Jonathan Ellis is a co-founder of DataStax. Before DataStax, Jonathan was Project Chair of Apache Cassandra for six years, where he built the Cassandra project and community into an open-source success. Previously, Jonathan built an object storage system based on Reed-Solomon encoding for data backup provider Mozy that scaled to petabytes of data and gigabits per second throughput.

Wednesday 15:45 UTC
Rethinking Language: Why Now, What’s Next
Kim Huang, Content Strategist, Red Hat

At the core of open source is the idea that we continually change and adapt as we learn new information or discover better ways of doing things. We welcome ideas from anyone to help us make the best software available. Adapting the language we use in our code to become more welcoming for all current and future community members is part of that ethos. Learn about why Red Hat is taking steps to rethink the language of our code and documentation, and the impact this work will have.

Wednesday 16:00 UTC
Fostering strong, open source communities that benefit all of us
Catherine McGarvey, VP Engineering, VMWare

We all desire strong open source communities, but what does that even mean? What are health metrics that you can track and measure to see that you are making an impact here. Let's explore the different open source communities approaches as case studies. What actions can you take to help make your community more inclusive?
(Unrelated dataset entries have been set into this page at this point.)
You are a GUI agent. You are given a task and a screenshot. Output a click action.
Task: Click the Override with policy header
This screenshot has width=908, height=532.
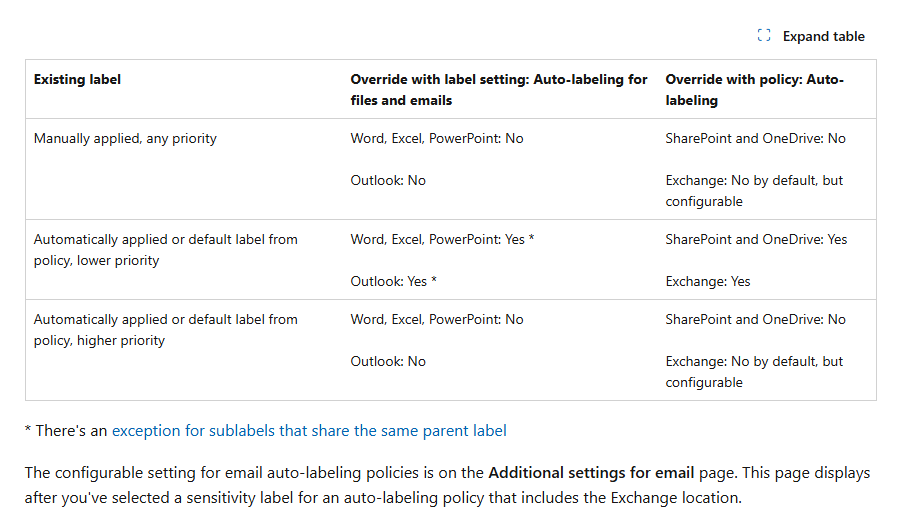point(754,90)
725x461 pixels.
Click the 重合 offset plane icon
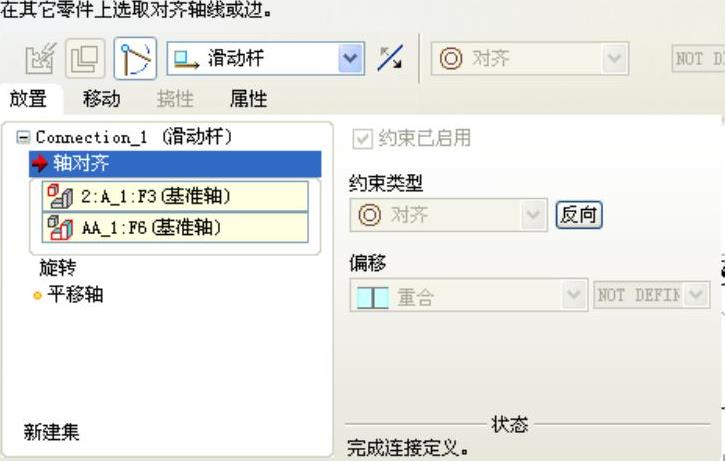(x=373, y=297)
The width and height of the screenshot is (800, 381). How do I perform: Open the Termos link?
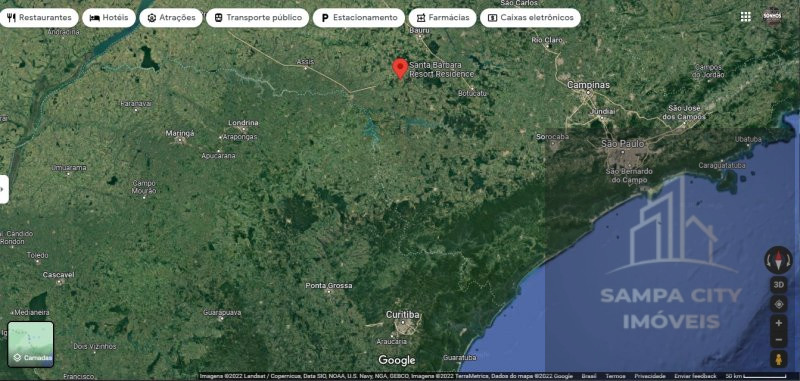615,376
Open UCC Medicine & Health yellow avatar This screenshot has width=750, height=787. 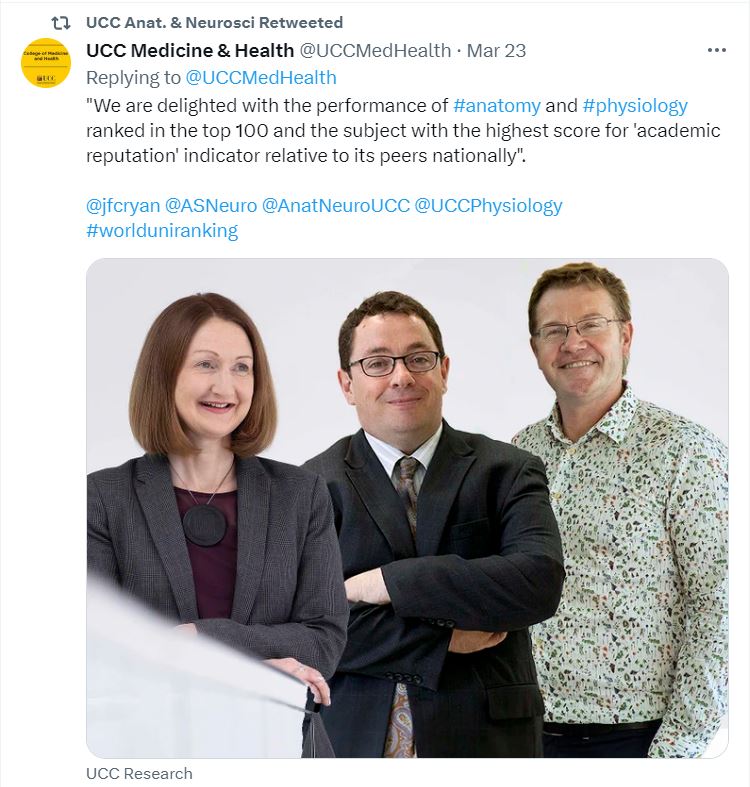point(46,63)
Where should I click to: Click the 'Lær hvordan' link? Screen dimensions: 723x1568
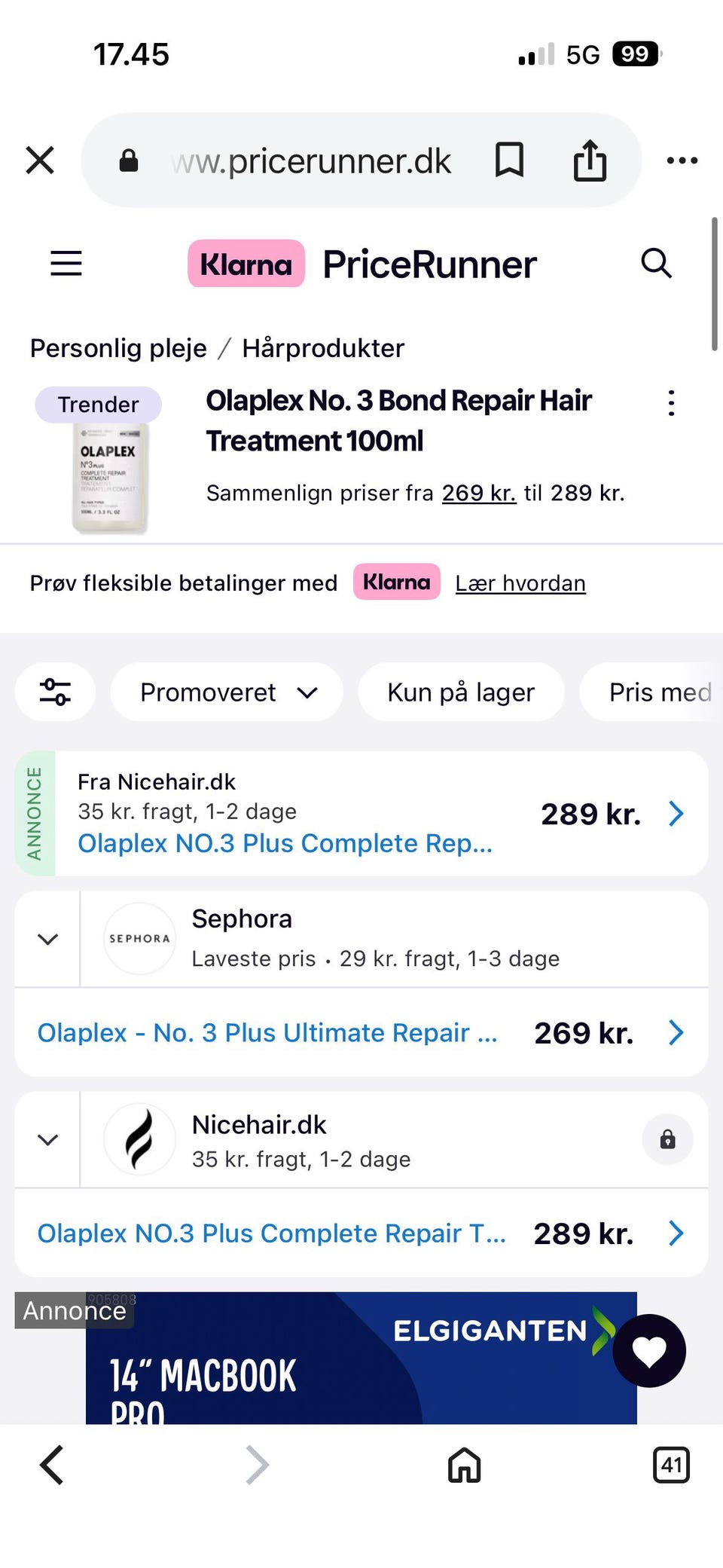click(520, 583)
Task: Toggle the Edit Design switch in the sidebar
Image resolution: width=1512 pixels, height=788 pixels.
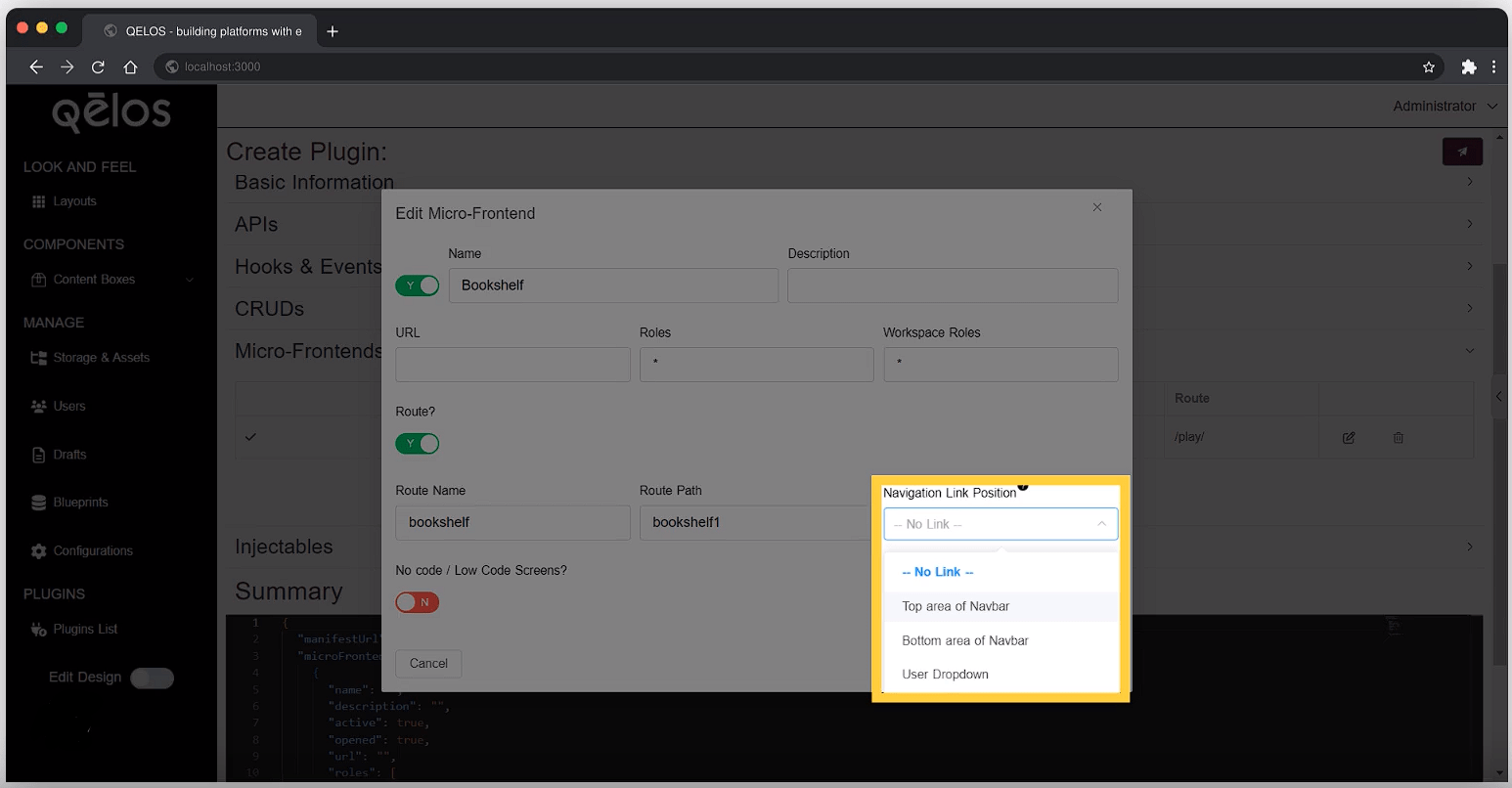Action: tap(152, 678)
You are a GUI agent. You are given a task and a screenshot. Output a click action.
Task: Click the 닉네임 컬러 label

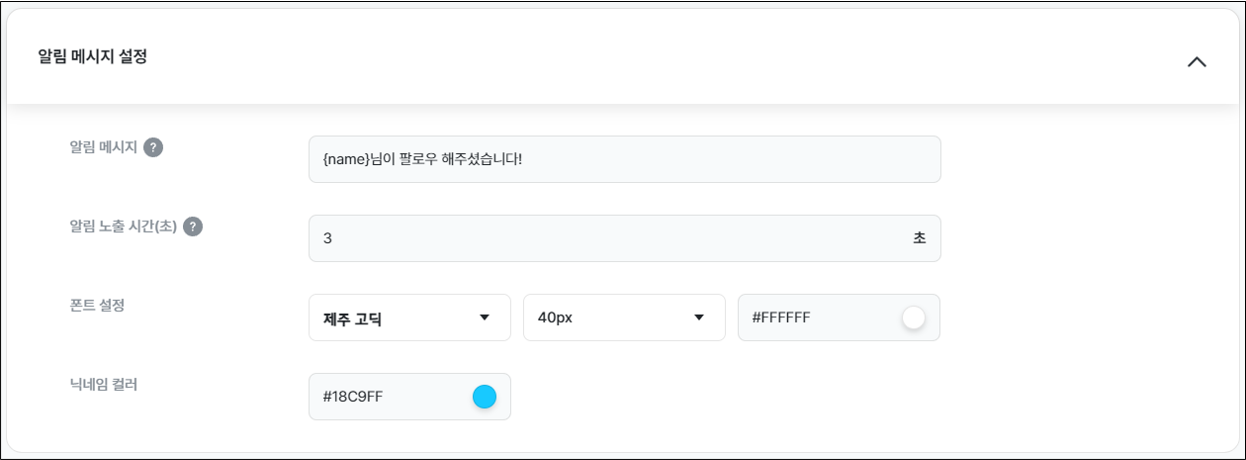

Catherine McGarvey is the VP of Engineering at VMware, leading engineering for developer facing communities. She has had the privilege of being involved in a number of OS communities including Apache Geode, RabbitMQ, Kubernetes, cloud foundry and knative.

Thursday 15:45 UTC
A Rising Tide Lifts All Boats: Working With Contributors of All Sizes
Anil Inamdar, Head of US Consulting and Delivery, Instaclustr

The Open source development model has changed significantly since its heydays in the 1990s. Today there are more projects, more contributors, additional financing and vendors of various kinds – support, add-ons, cloud providers. The Apache community still continues to play a pivotal role in promoting open source projects, setting community standards, providing framework for arbitrations and ensuring quality for the projects.

Participations from contributors of all sizes – individual, company affiliated, and vendor supported act as the rising tide and help expand the open source market. The key however is to ensure that we contribute back to the project and the foundation. Working together creates a rising tide lifting its participants. As the saying goes – “If you want to go fast, go alone; but if you want to go far, go together.”

Thursday 16:00 UTC
The heat is on: architecting for hot analytics
Gian Merlino, CTO and Co-Founder, Imply and Apache Druid PMC Chair

Today, the industry offers numerous systems for the analysis of large amounts of data. Under the hood, they span a variety of interesting and unique architectures. In this talk, we'll discuss why you can never seem to find that single perfect system, and how to think about and evaluate the capabilities of various systems through the prism of a temperature-based spectrum of use cases, from cold to hot analytics.